Why craft_runner?
Why not build_runner?
build_runner is the standard code generation tool in the Dart ecosystem. However, it is extremely slow — and the problem gets worse as the number of files grows.
One of Dart's stated goals for 2026 is to significantly improve both build_runner and the Analyzer. Some speed optimizations have already shipped, but the performance remains unsatisfactory for a smooth developer experience.
We built craft_runner specifically to solve this performance problem. Once build_runner reaches a satisfactory performance level, we intend to migrate back.
How craft_runner is faster
The standard build_runner pipeline works like this:
Source File → Parse (AST) → Analyze → Generate Code
The Analyze step is the bottleneck. It performs deep type analysis, resolves imports across files, builds symbol graphs, and runs global type inference. This is the step that makes build_runner slow.
craft_runner skips the Analyze step entirely:
Source File → Parse (AST) → Generate Code
This works because Riverpod provider generation only needs what's explicitly written in the file — function signatures, class declarations, annotations, parameters, and return types as written. No cross-file resolution needed.
Deep analysis is necessary for packages like freezed (unions, exhaustiveness), json_serializable (field/type mapping), and retrofit (API client generation). But for Riverpod providers, it's not needed — so we skip it.
The Trade-off
Since craft_runner reads file structure only (no cross-file type resolution), you need to write types explicitly in your provider files. Avoid hiding async return types behind typedefs defined in other files.

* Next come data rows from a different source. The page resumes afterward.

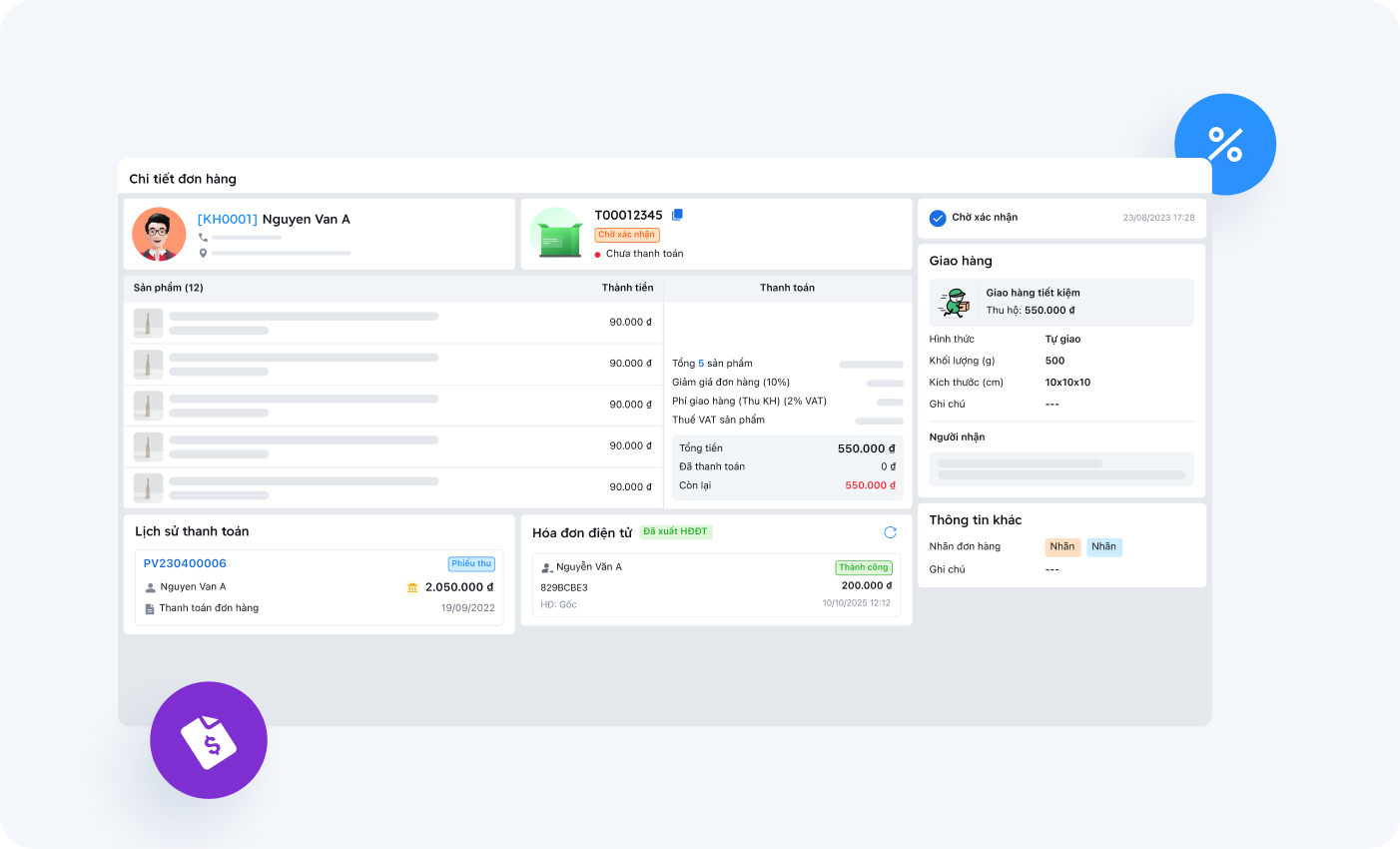Click the green Thành công status tag
Image resolution: width=1400 pixels, height=849 pixels.
863,567
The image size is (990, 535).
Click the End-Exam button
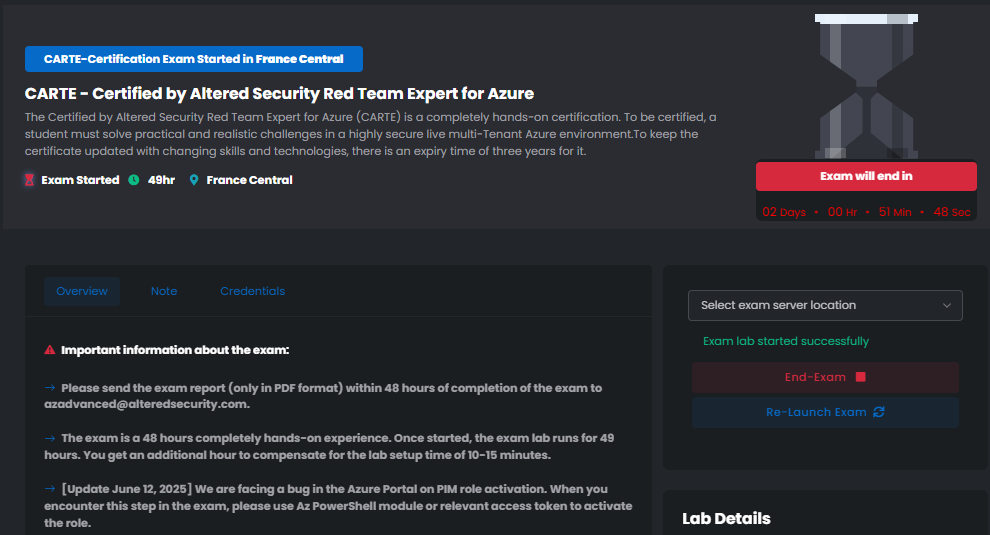point(825,377)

// ❌ BAD — typedef defined in another file, generator can't resolve it
typedef MyResponse = Future<List<String>>;
MyResponse getData(Ref ref) async => [];
// ✅ GOOD — explicit return type, easy to detect
typedef MyResponse = List<String>;
Future<MyResponse> getData(Ref ref) async => [];
The rule is simple: the Future<> or Stream<> wrapper must be visible in the return type. Everything else works as expected.
The trade-off is small. The speedup is significant.
Can I use both craft_runner and build_runner?
Yes. craft_runner only handles riverpod_craft code generation. If you use other code gen packages (freezed, json_serializable, retrofit, etc.), you still run build_runner for those.
Both runners work independently and don't interfere with each other:
| Runner | Generates | Files |
|---|---|---|
craft_runner | riverpod_craft providers | .craft.dart |
build_runner | freezed, json_serializable, etc. | .g.dart, .freezed.dart |
# Run both side by side
dart run craft_runner watch
dart run build_runner watch
Future
craft_runner was built to solve the speed problem — it's not a permanent replacement for build_runner. We plan to migrate back once the Dart team achieves satisfactory build_runner performance.
Your provider code stays the same either way — only the runner changes.